(Entries on finding words and elements)
* START *

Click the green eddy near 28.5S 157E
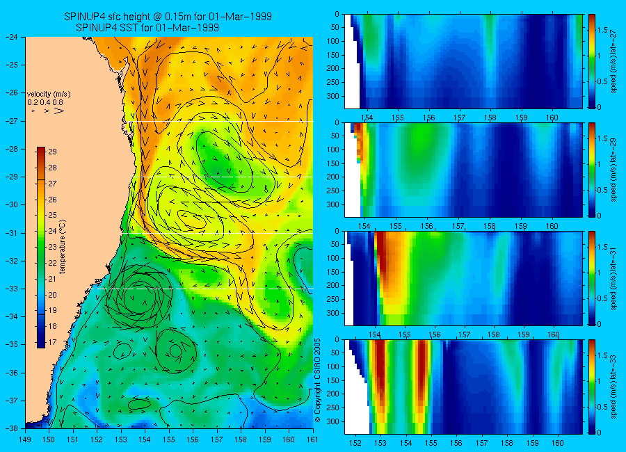This screenshot has height=452, width=626. [223, 160]
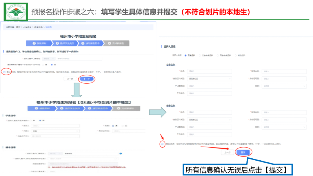This screenshot has height=176, width=313.
Task: Open the mother's 身份证件类型 dropdown
Action: pos(209,120)
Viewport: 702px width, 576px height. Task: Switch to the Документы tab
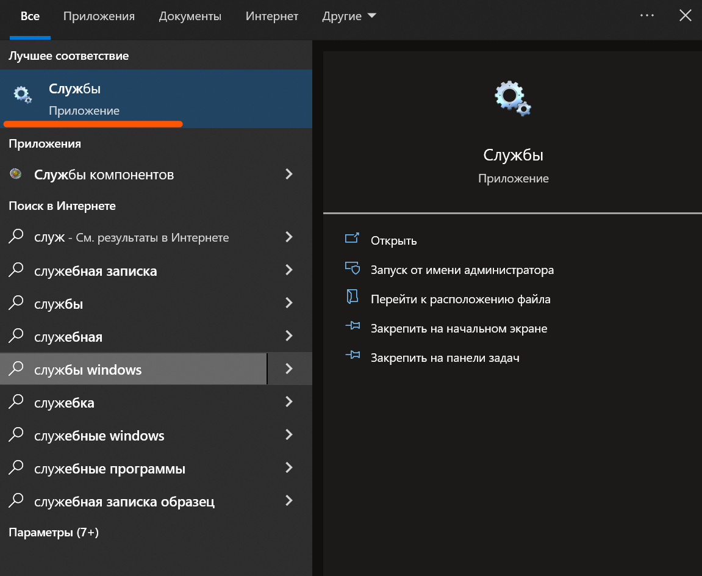point(190,16)
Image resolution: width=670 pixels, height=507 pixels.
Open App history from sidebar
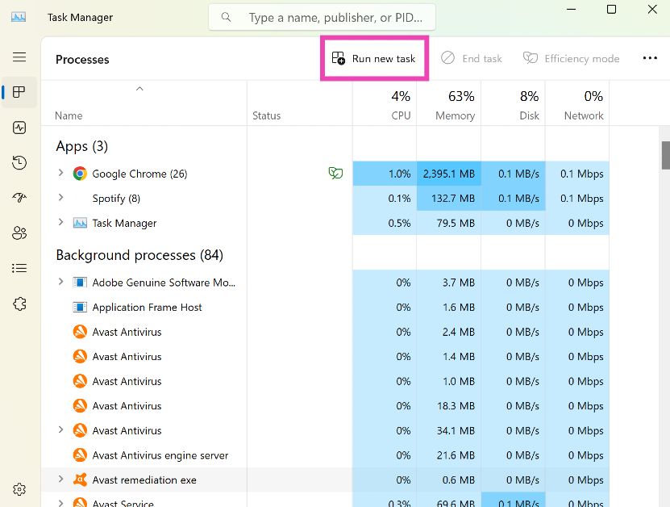coord(19,163)
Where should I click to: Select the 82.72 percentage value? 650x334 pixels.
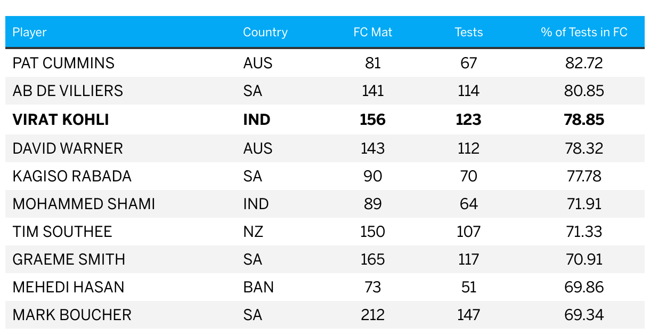(584, 63)
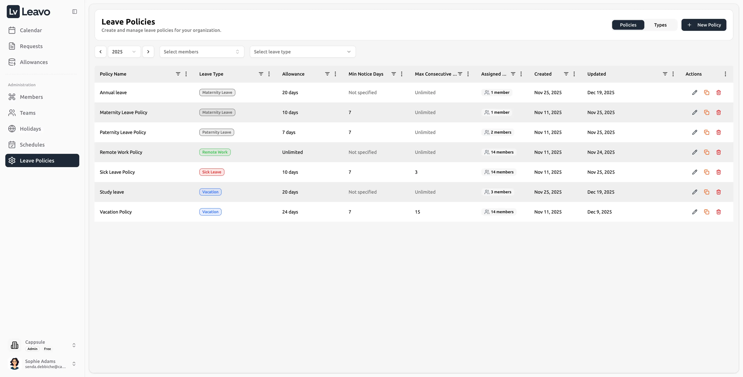Go to Members in Administration
743x377 pixels.
click(31, 97)
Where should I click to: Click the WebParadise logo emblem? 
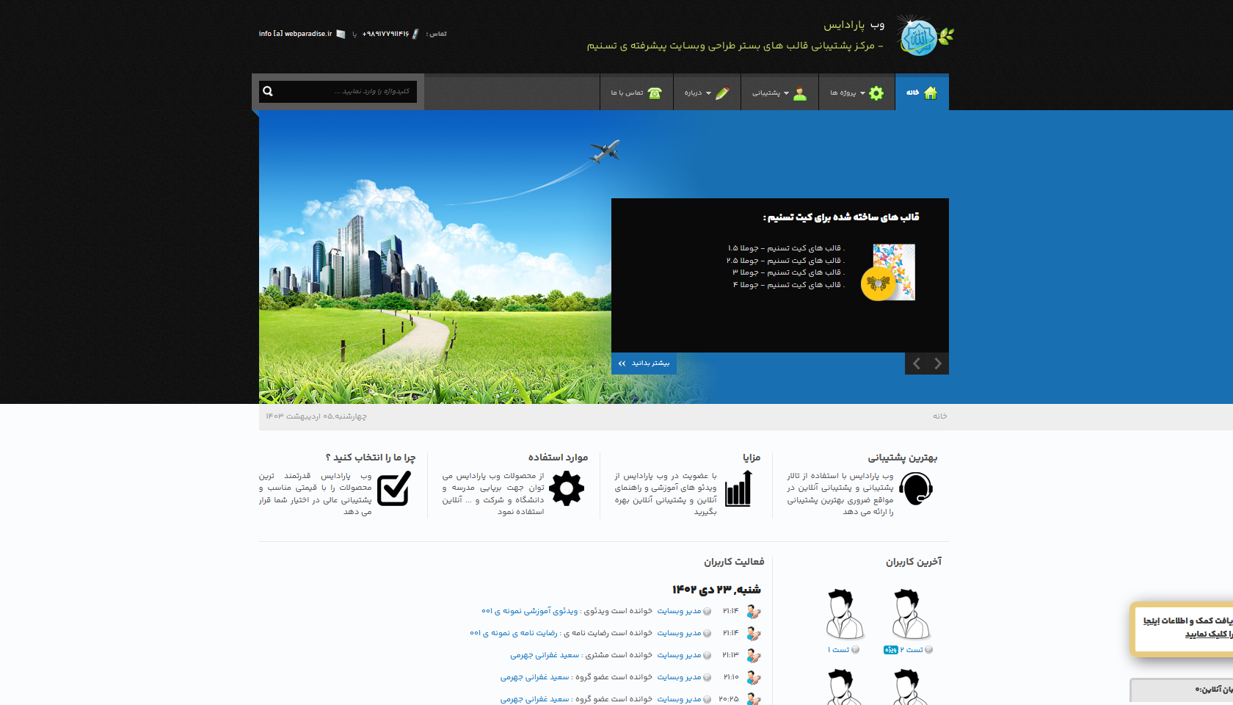pyautogui.click(x=923, y=36)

* END *

SHORT EXERCISE
Please turn the lines above into a numbered list, skipping blank lines and leaving out the pictures.

WRITTEN ANSWER
1. Click the green eddy near 28.5S 157E
2. This screenshot has height=452, width=626. [223, 160]
3. This screenshot has height=176, width=313.
4. Task: Open the mother's 身份证件类型 dropdown
5. Action: pos(209,120)
6. Viewport: 702px width, 576px height. Task: Switch to the Документы tab
7. point(190,16)
8. Image resolution: width=670 pixels, height=507 pixels.
9. Open App history from sidebar
10. coord(19,163)
11. Where should I click to: Select the 82.72 percentage value? 650x334 pixels.
12. (584, 63)
13. Go to Members in Administration
14. 743x377 pixels.
15. click(31, 97)
16. Where should I click to: Click the WebParadise logo emblem? 
17. pyautogui.click(x=923, y=36)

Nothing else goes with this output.